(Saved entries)
--- START ---

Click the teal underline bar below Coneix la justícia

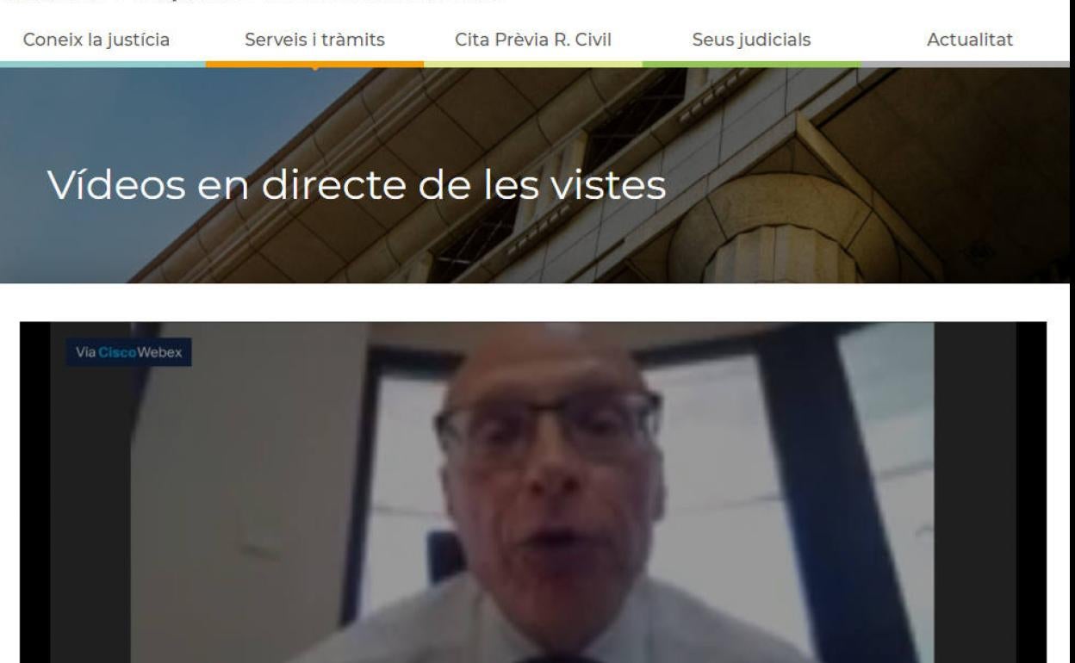click(103, 64)
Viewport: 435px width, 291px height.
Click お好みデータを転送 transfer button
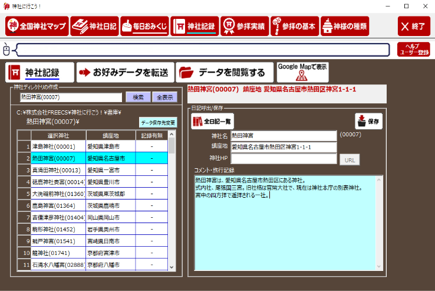(125, 73)
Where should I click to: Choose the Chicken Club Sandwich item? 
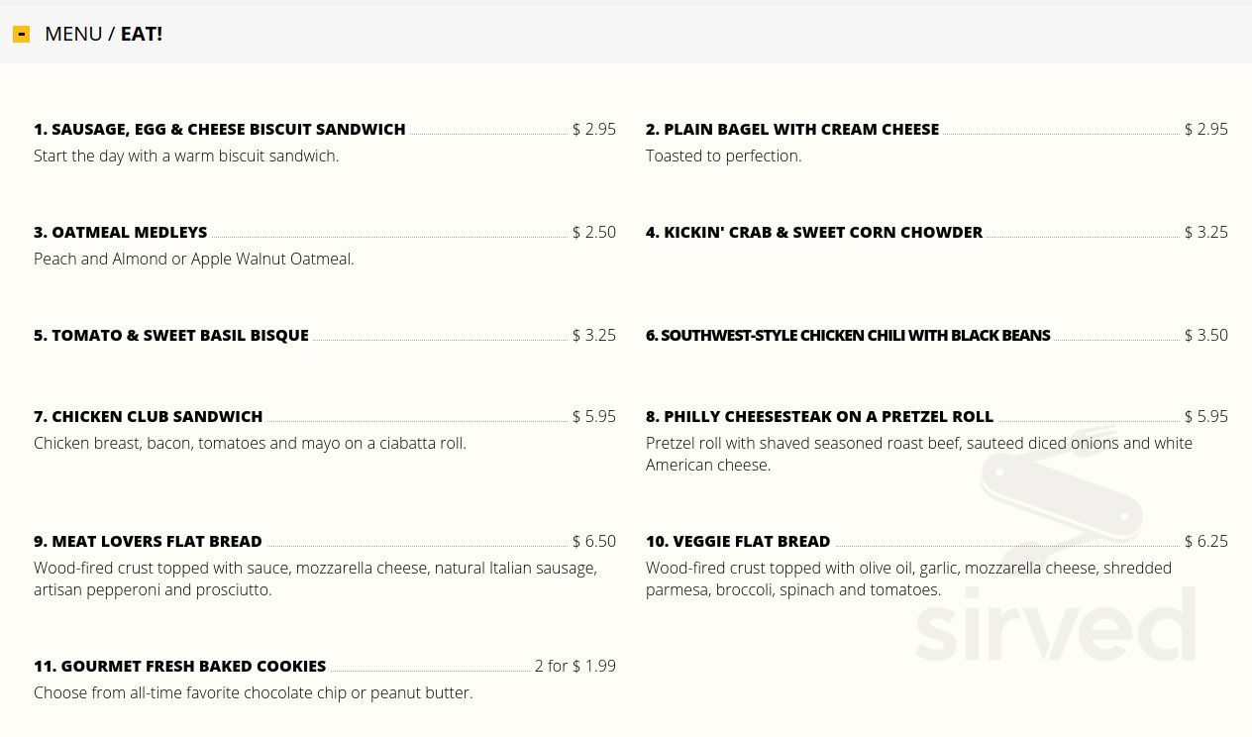pyautogui.click(x=148, y=416)
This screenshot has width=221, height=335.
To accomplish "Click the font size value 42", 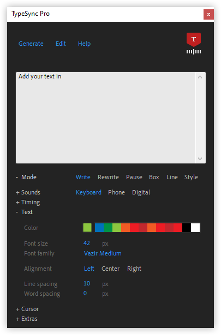I will pos(87,243).
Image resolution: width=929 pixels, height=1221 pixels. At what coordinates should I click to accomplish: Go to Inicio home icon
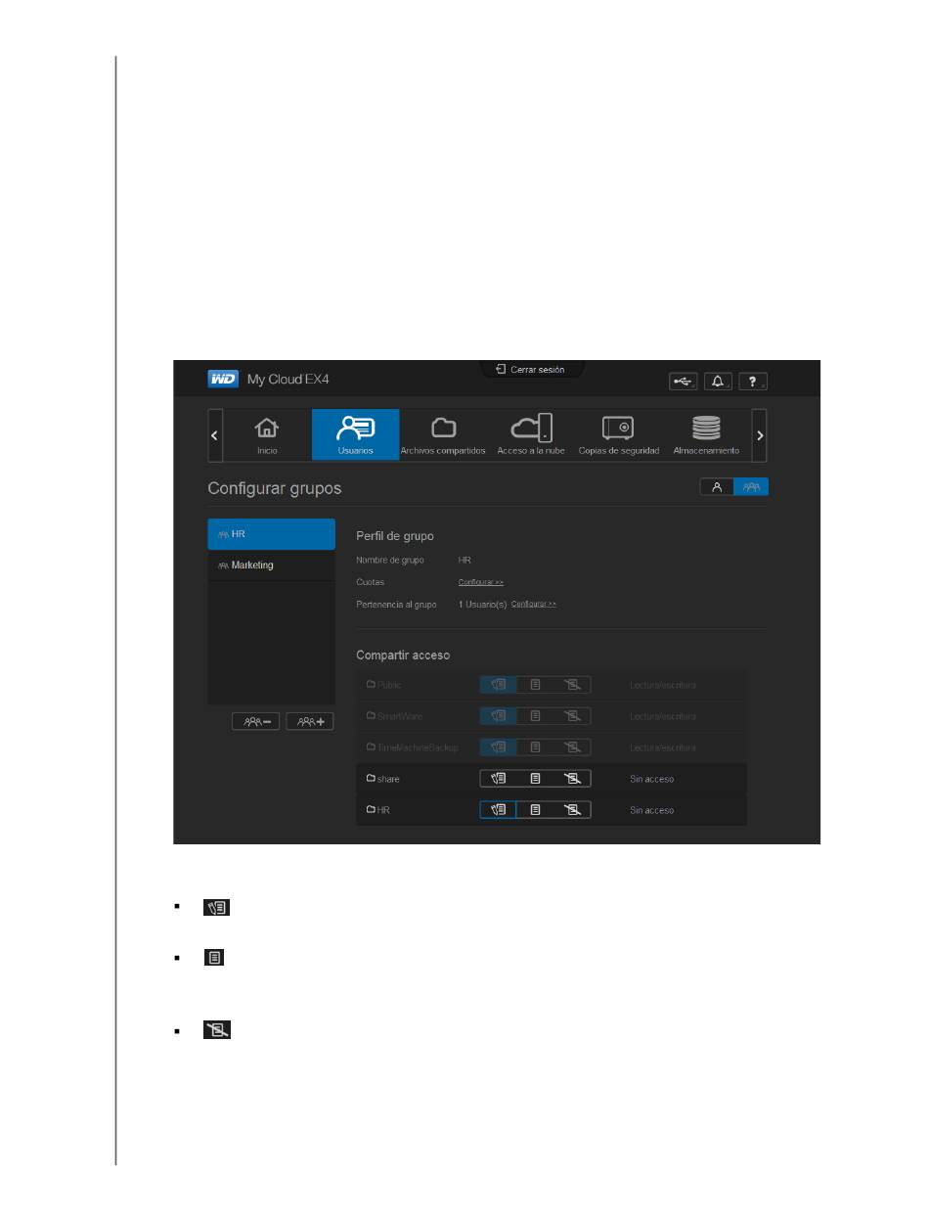point(267,435)
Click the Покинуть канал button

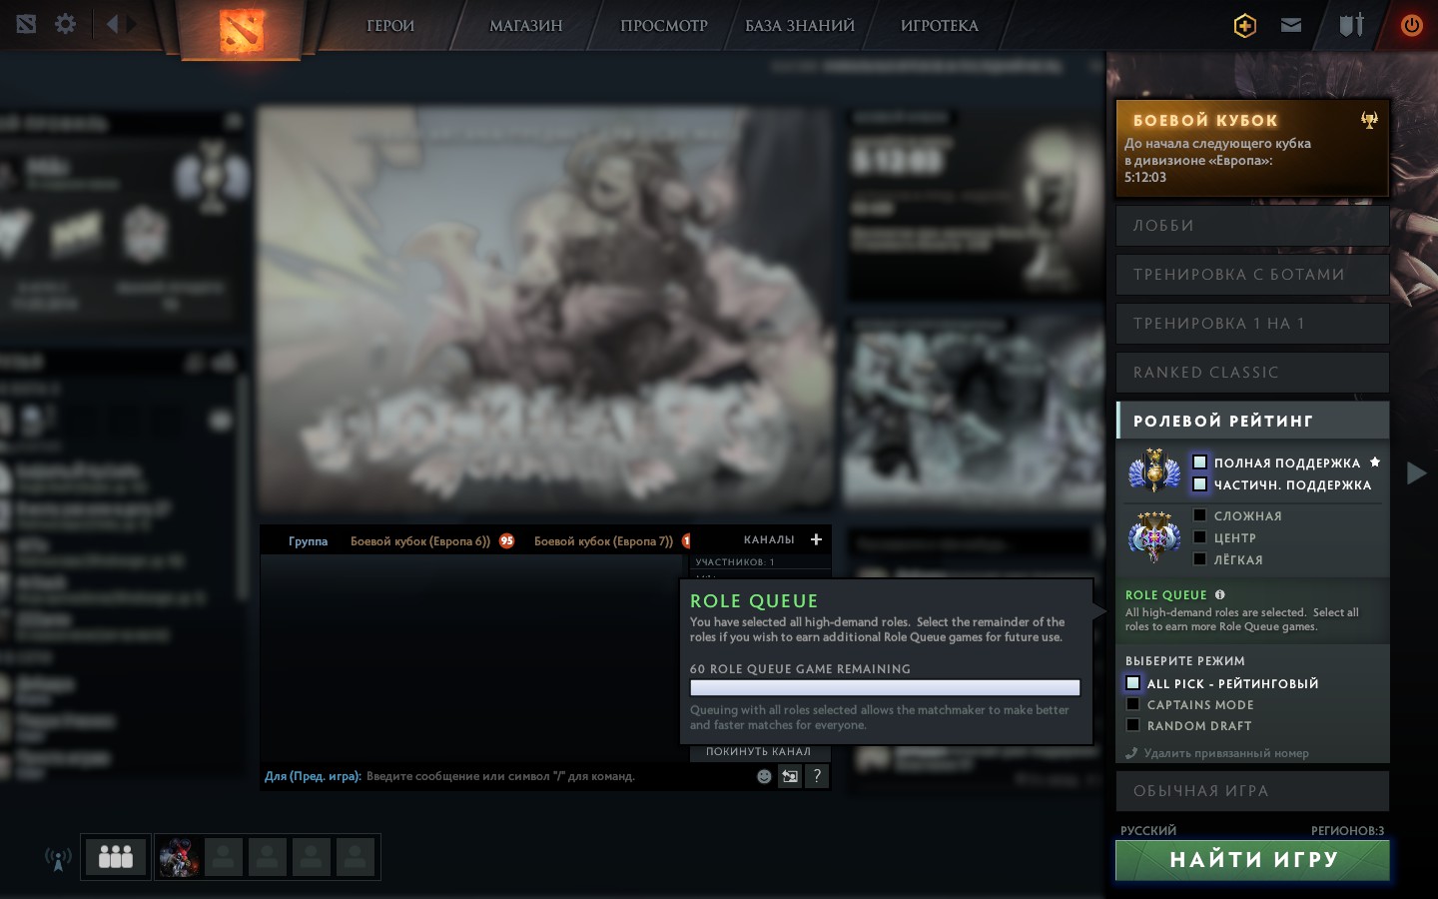(x=758, y=751)
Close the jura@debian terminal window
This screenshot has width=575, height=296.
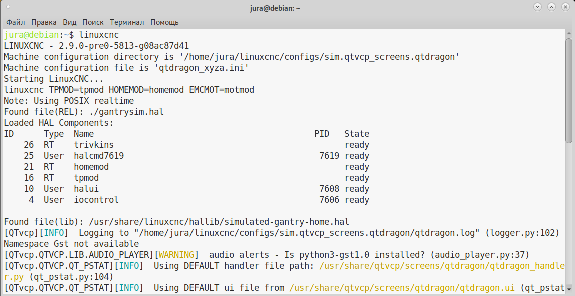point(565,7)
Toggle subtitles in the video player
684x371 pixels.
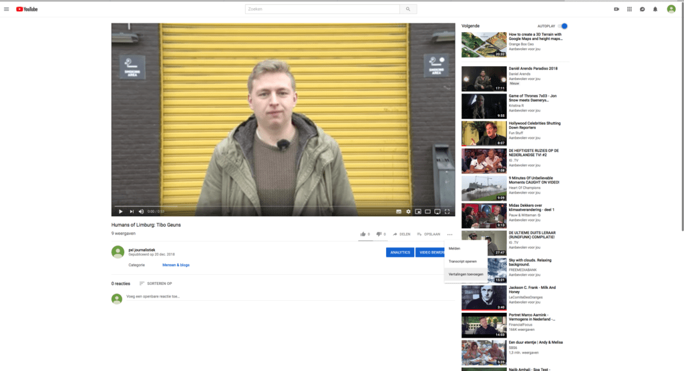(399, 212)
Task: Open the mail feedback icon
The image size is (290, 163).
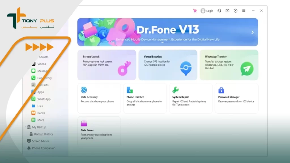Action: coord(227,11)
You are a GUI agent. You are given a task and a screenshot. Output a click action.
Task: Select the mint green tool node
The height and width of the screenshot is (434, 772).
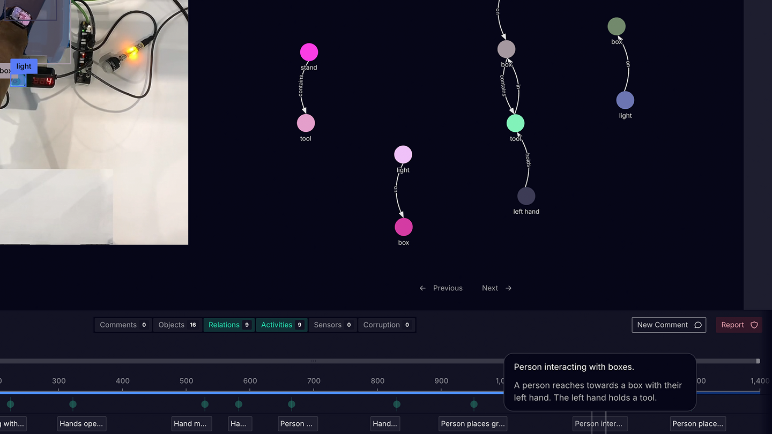[515, 123]
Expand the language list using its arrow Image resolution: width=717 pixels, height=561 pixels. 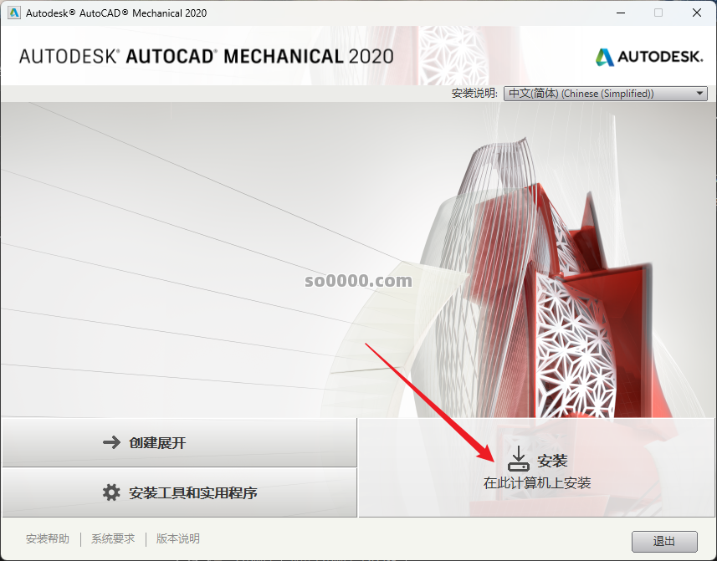pyautogui.click(x=700, y=94)
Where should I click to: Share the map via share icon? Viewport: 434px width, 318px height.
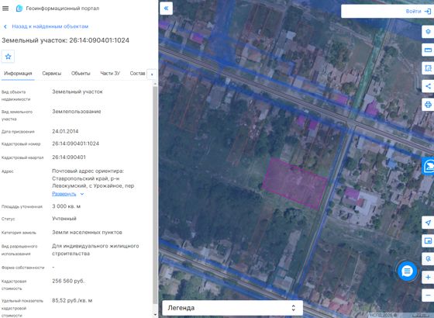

--- END ---

**Assignment**
Set apart and copy each line of the records that holds the word "Viewport".

**Final answer**
Viewport: 435px width, 291px height.
Where should I click to: Share the map via share icon? Viewport: 434px width, 318px height.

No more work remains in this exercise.